What fascinates so many of us about John F. Kennedy? What grips those of us not yet born when he died? Those of us looking at him only through the lens of history, or the History Channel? Perhaps it's the clear charisma, charm, cheekiness and conviction of the man who became America's most-popular modern president, a martyred hero, then an acronym. Perhaps it's his soap-opera life. The perfectly coiffed Mrs Kennedy. The philandering. The affair with Marilyn Monroe. The so-called Kennedy curse. Perhaps it's his awful - and awfully public - end, shot by a sniper as his open-top limousine crawled through Dallas. Probably it's all of the above.
Certainly, few events have been more scrutinised, documented and fictionalised - and not just because conspiracy theorists think Lee Harvey Oswald was a scapegoat. Even without that, the story fascinates us. And TV networks know it.

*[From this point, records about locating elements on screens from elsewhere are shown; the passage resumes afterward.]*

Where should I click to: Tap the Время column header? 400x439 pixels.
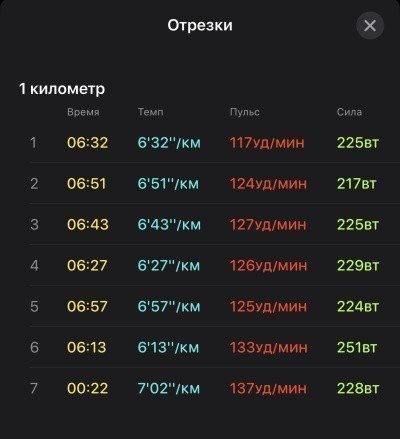(x=83, y=112)
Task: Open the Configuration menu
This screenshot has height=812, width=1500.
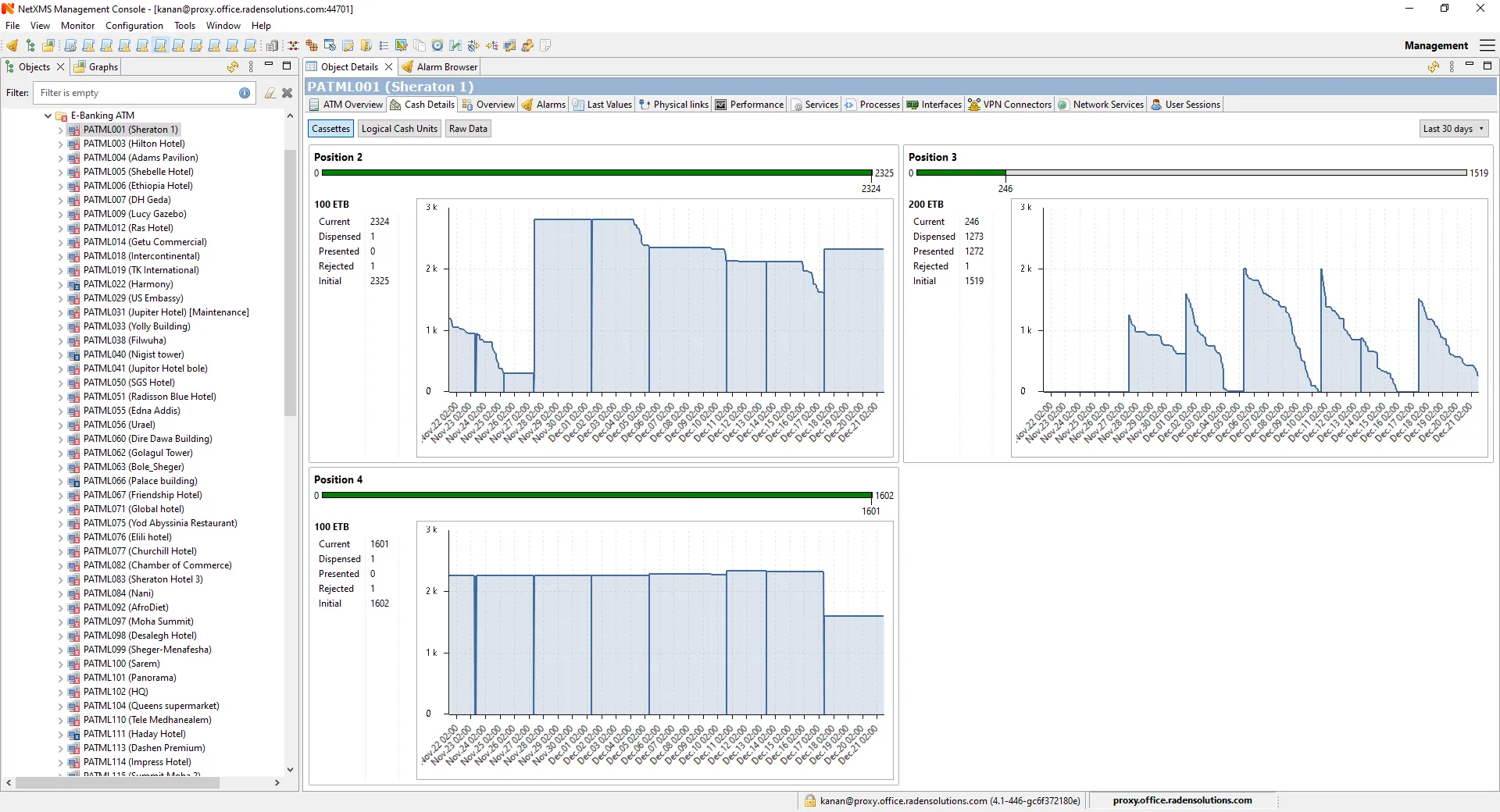Action: click(x=134, y=26)
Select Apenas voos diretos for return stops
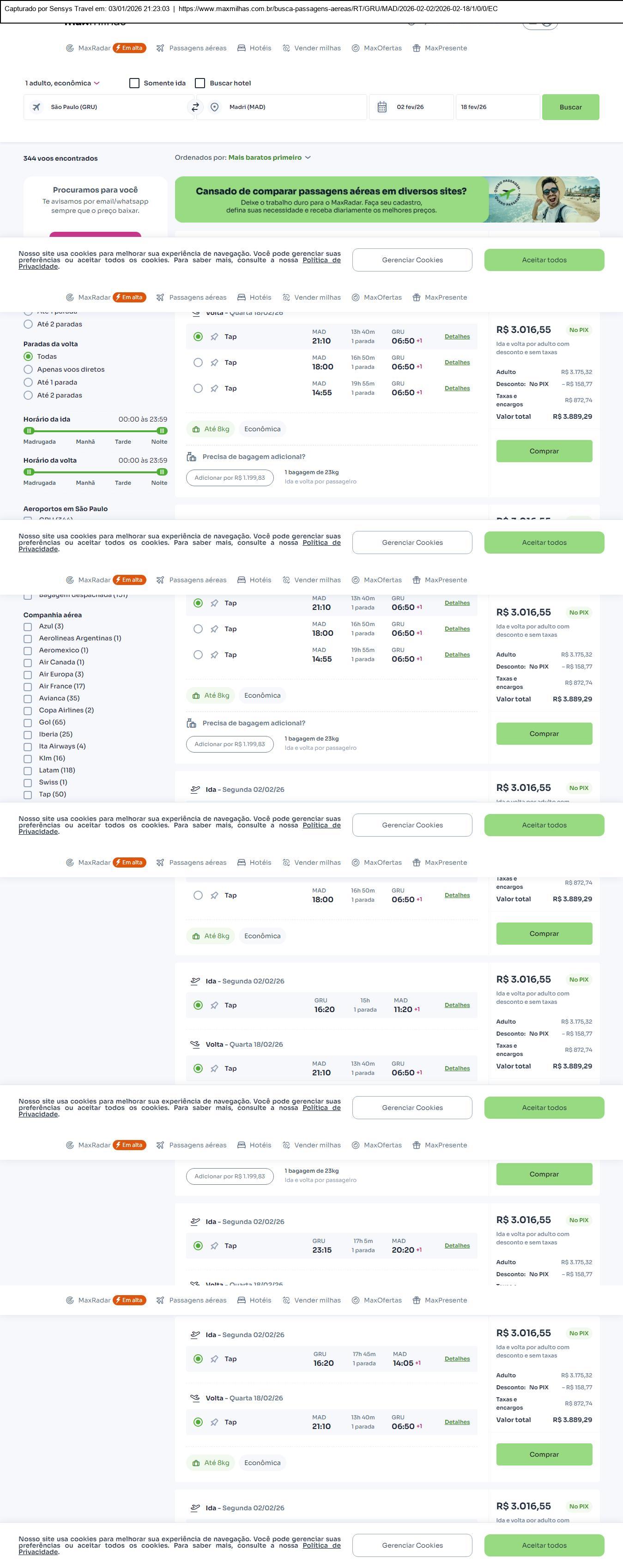The height and width of the screenshot is (1568, 623). pyautogui.click(x=28, y=369)
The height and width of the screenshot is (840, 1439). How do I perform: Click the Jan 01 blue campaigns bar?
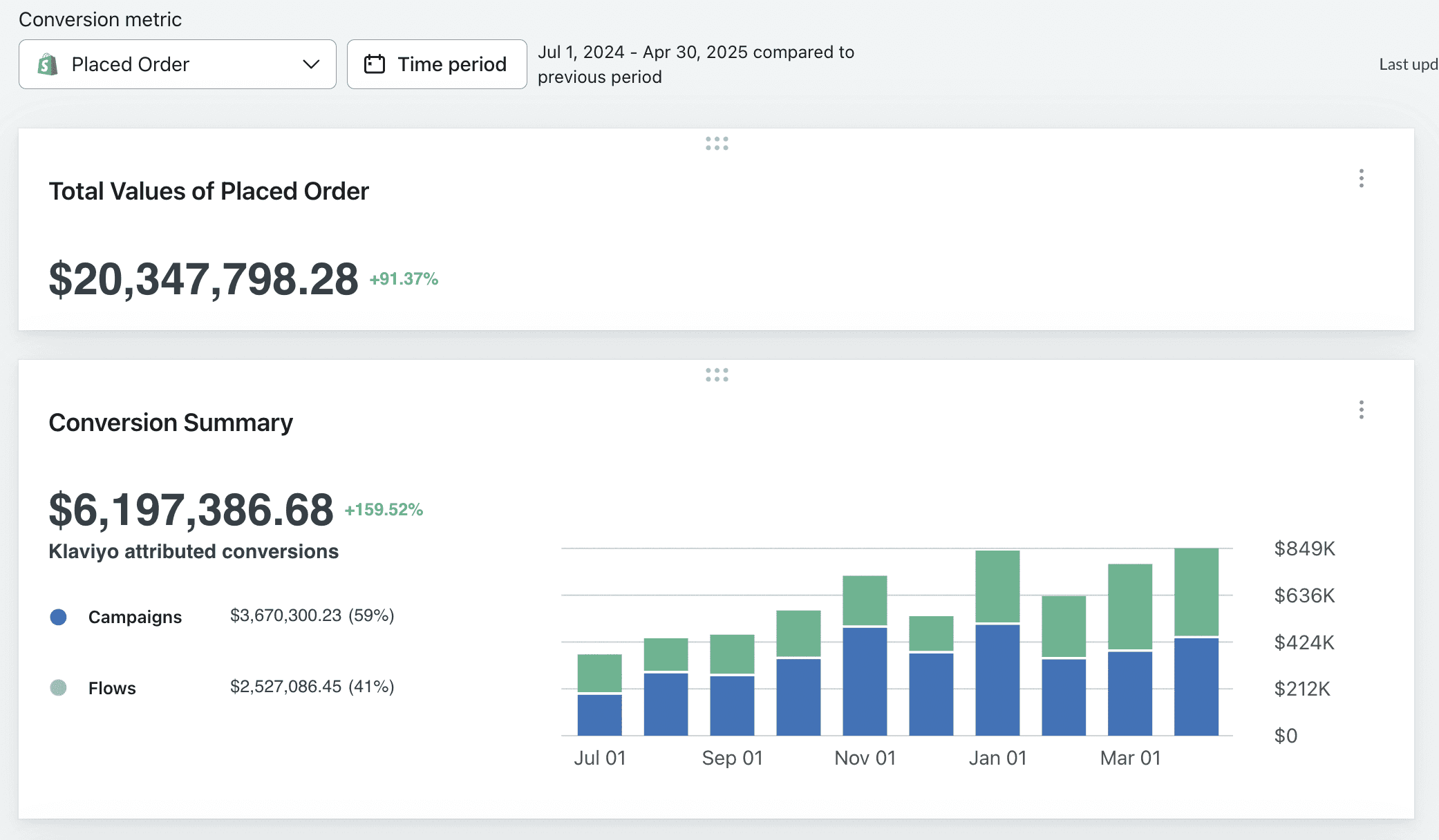click(997, 680)
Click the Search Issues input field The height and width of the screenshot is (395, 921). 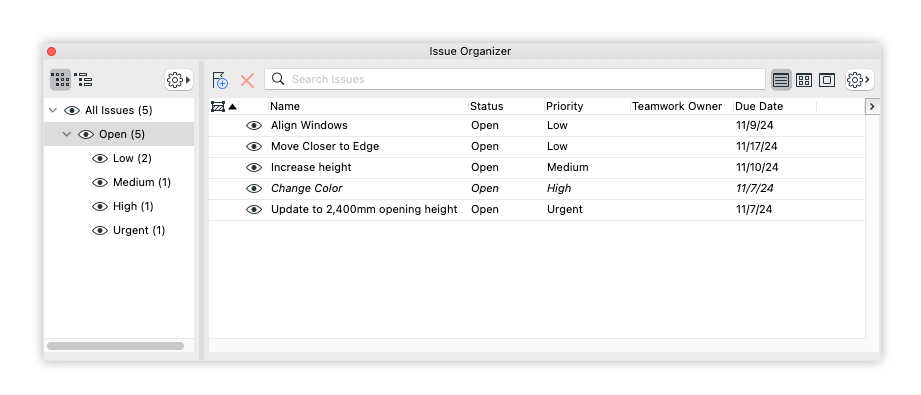(515, 79)
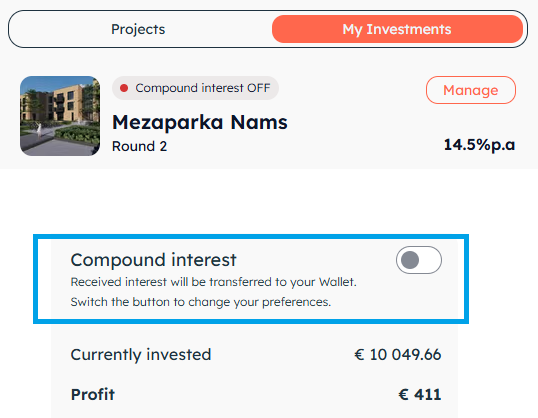This screenshot has width=538, height=418.
Task: Click the 'Switch the button' preferences hint
Action: pos(201,302)
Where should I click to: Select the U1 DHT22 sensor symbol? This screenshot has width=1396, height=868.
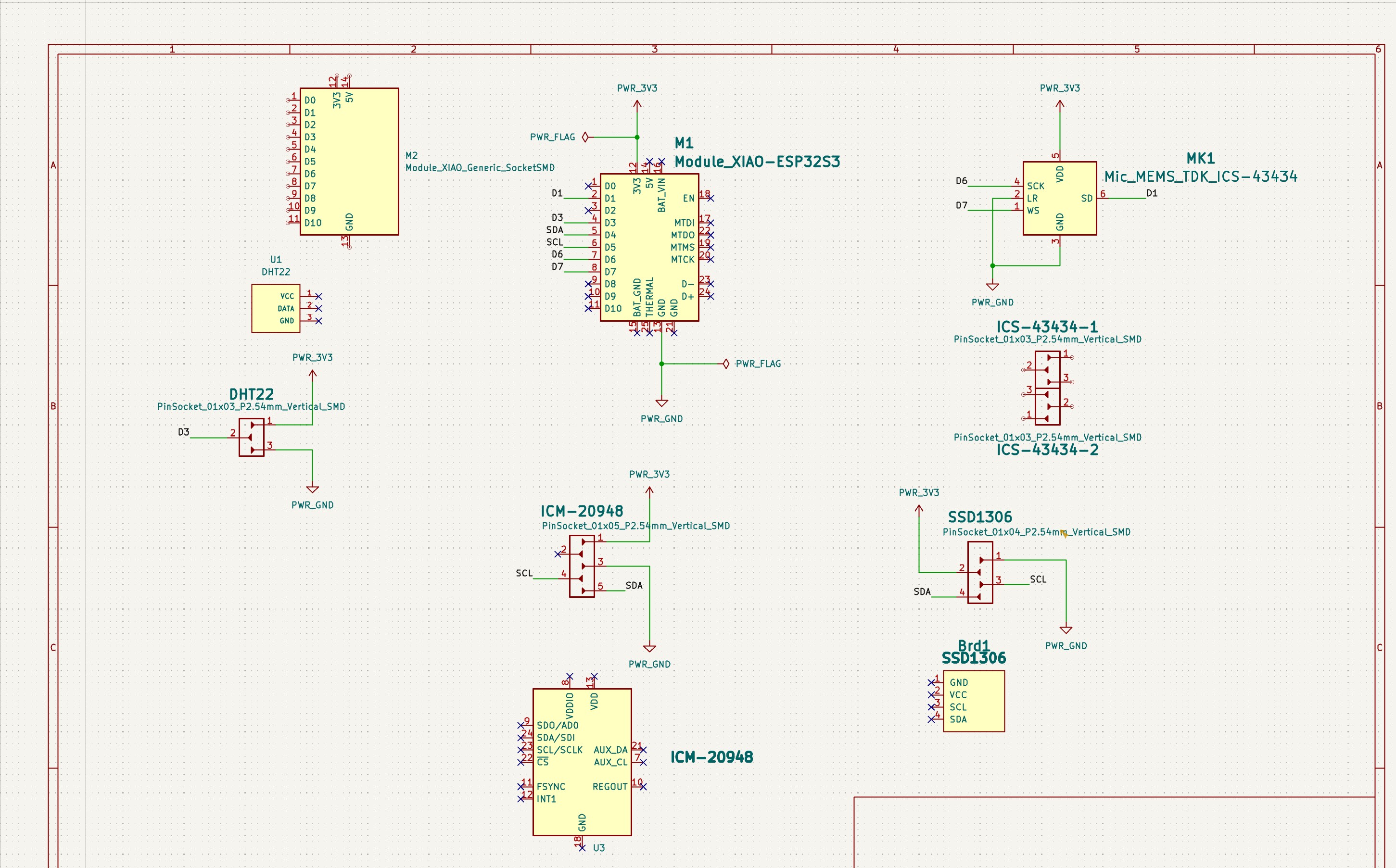(x=276, y=308)
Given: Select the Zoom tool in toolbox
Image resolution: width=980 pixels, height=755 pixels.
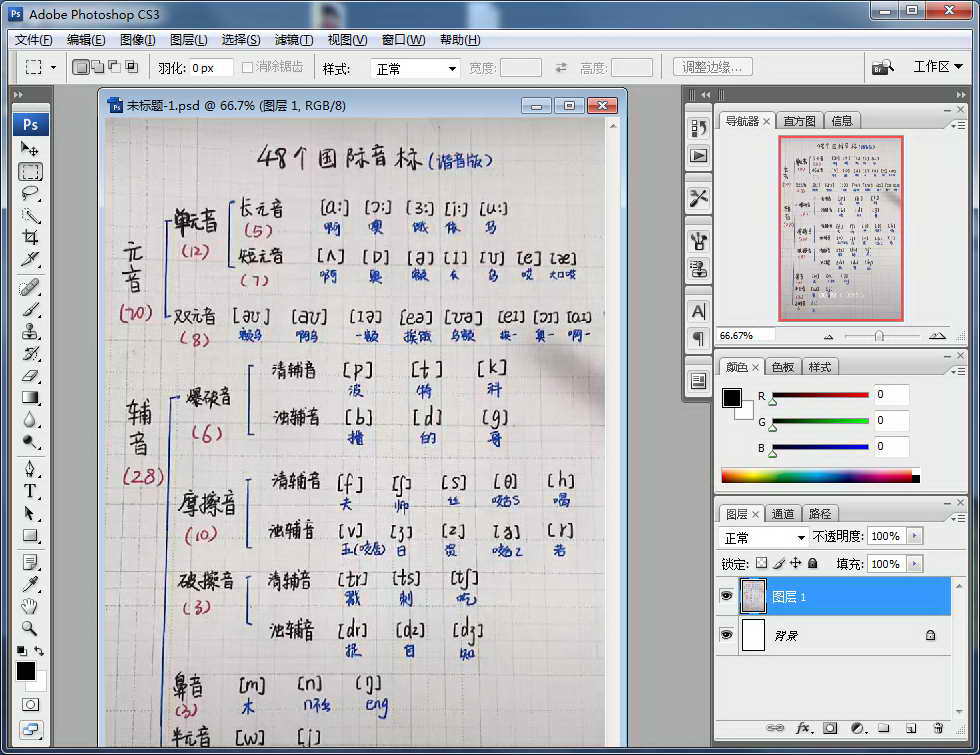Looking at the screenshot, I should [x=29, y=628].
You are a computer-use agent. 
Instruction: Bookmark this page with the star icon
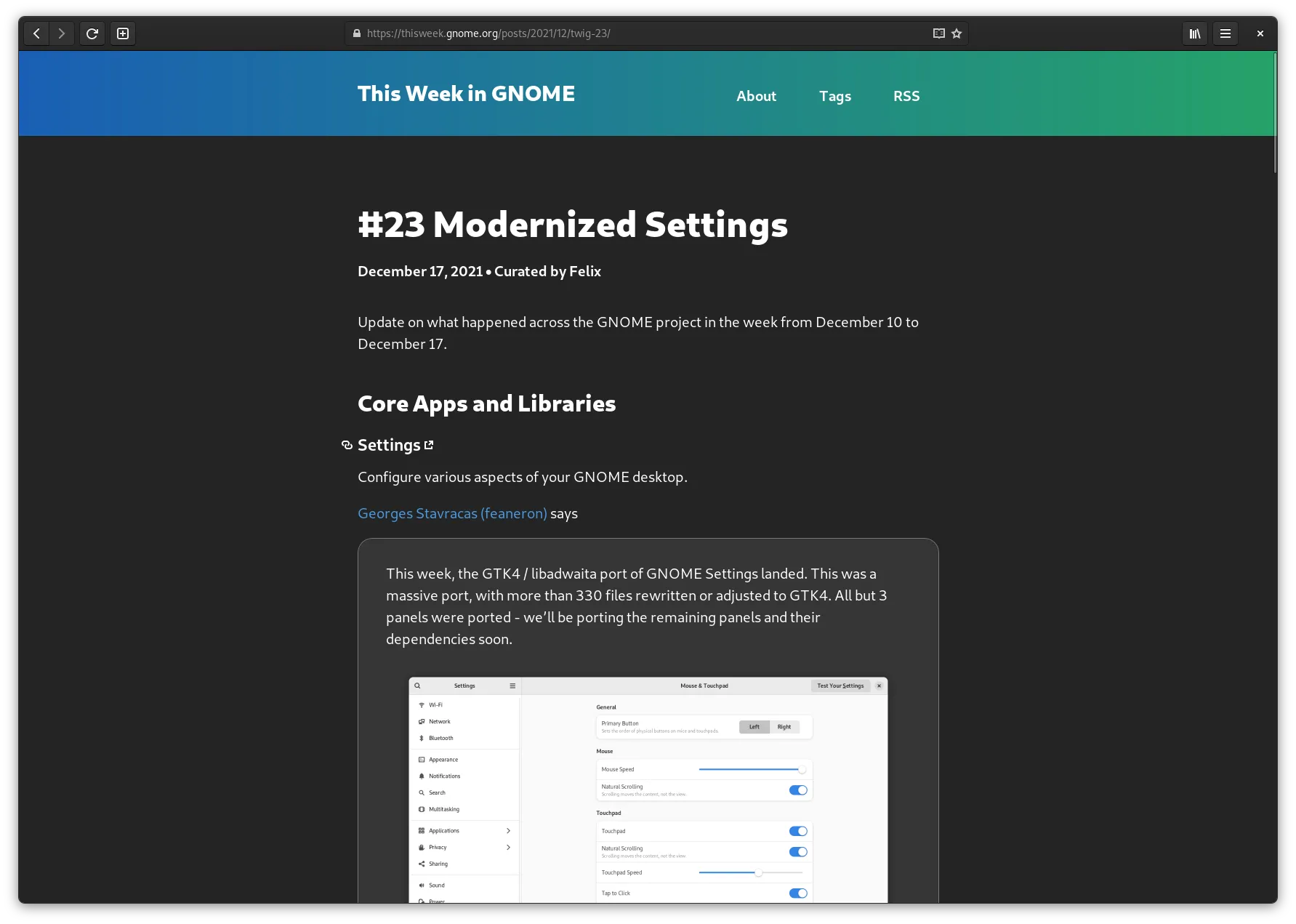pos(957,33)
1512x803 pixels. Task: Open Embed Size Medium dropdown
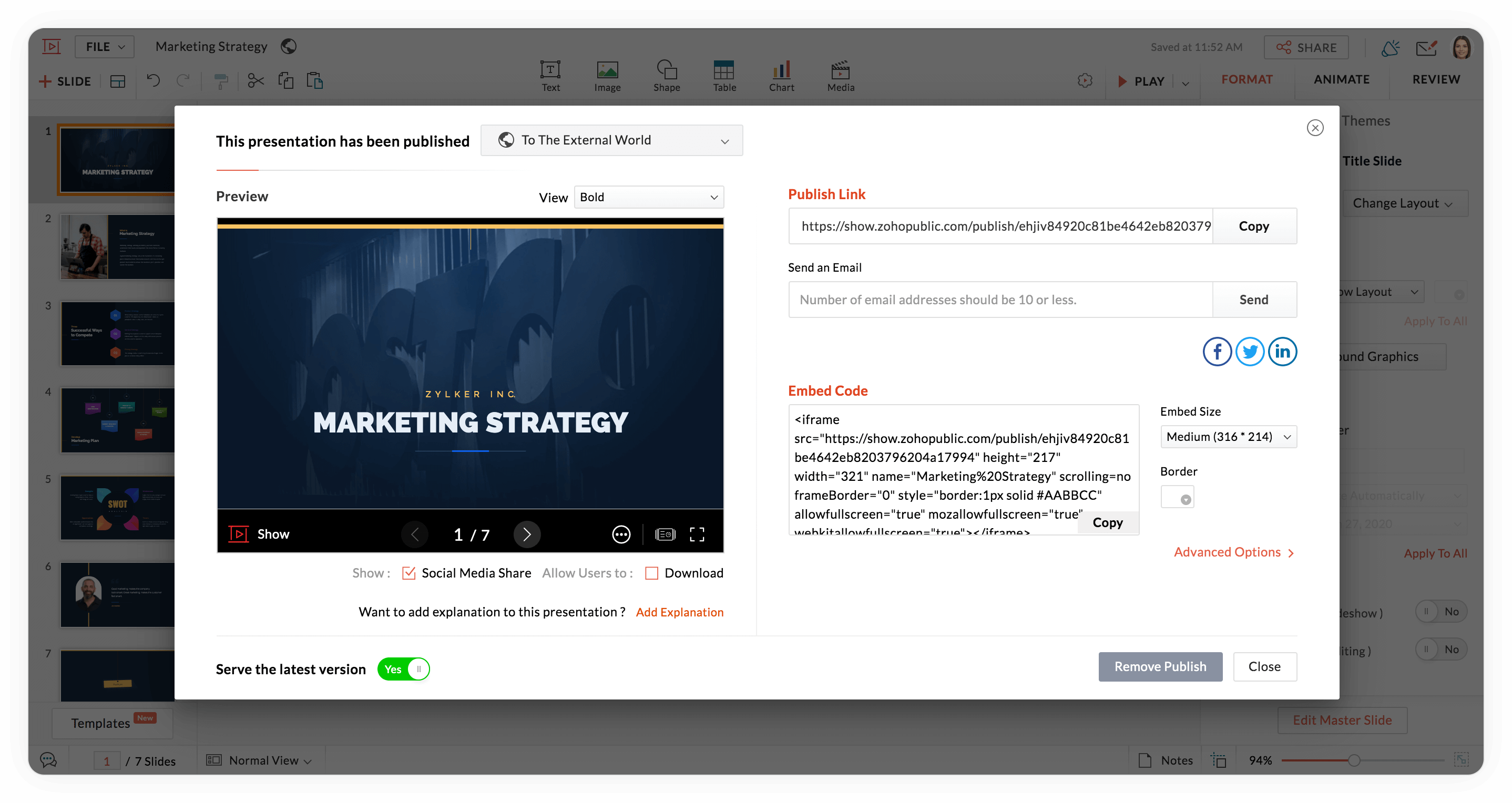[x=1228, y=437]
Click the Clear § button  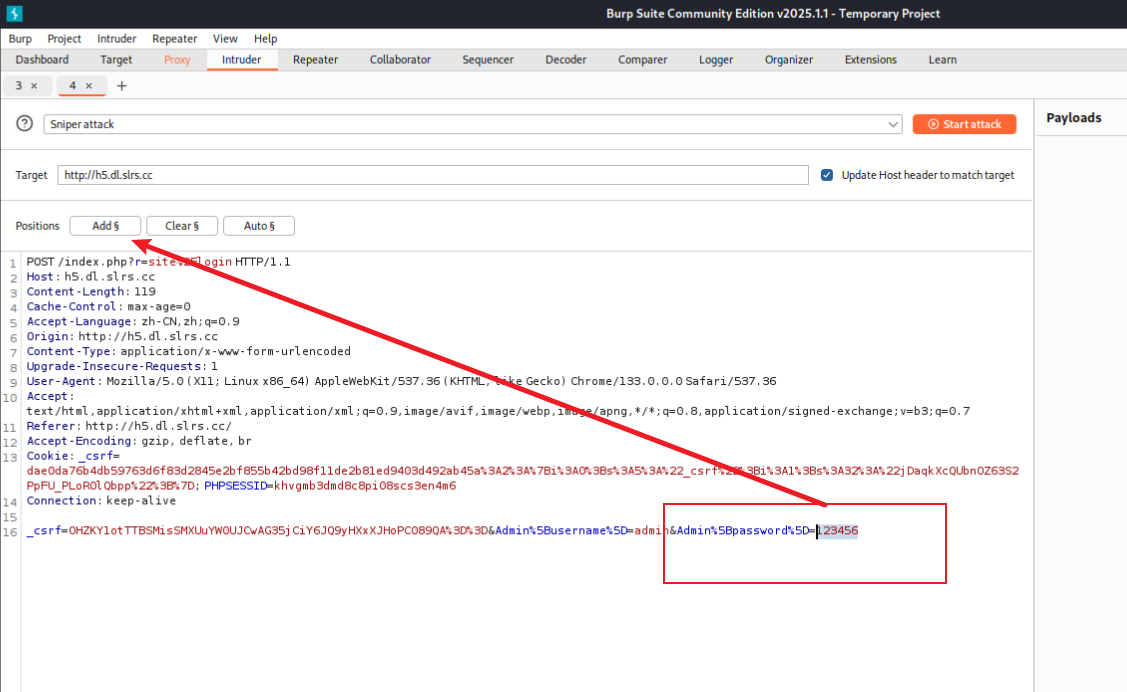pos(182,226)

Now that the 50th anniversary of JFK's death is upon us, good luck avoiding the tsunami of shows coming to the small screen. And not just on the anniversary, Friday. Over the next eight days, Sky alone is screening 15 JFK programmes over five channels, from BBC Knowledge "Uncovered" special JFK's Women: Scandals Revealed (Sunday week, 8.30pm) to the History Channel's programme JFK Assassination: The Definitive Guide (Saturday, 8.30pm), about who Americans think did it.
The History Channel may win on sheer numbers (six shows in nine days), but National Geographic Channel (NGC) has got JFK into three consecutive 7.30pm timeslots.
Wednesday's is JFK: The Final Hours, a documentary that interviews people whose lives brushed his (and Oswald's) that day. Thursday's is JFK: Seven Days That Made a President, a documentary on the seven moments that shaped the man.
Prefer a feature film? NGC, best known for its factual shows, figured now is the hour for a telemovie . Killing Kennedy drew 3.4 million US viewers last week: a network ratings record. The "global television event," screens here Tuesday night. Rob Lowe plays JFK, Ginnifer Goodwin with a bouffant as Jackie, and Will Rothhaar as Oswald.
Based on a bestselling book, Killing Kennedy re-enacts the events that set these two men on a collision course with each other and history. Depicting their marriages is presumably meant to add human interest. We see Jackie's pain at Kennedy's philandering, but that's overshadowed by sappy declarations of love and family picnics. In Oswald's case, his alleged physical and verbal abuse of Russian wife Marina (Michelle Trachtenberg) takes centrestage. But nothing rings true, and it offers nothing new.
Killing Kennedy, National Geographic Channel on Tuesday, 7.30pm.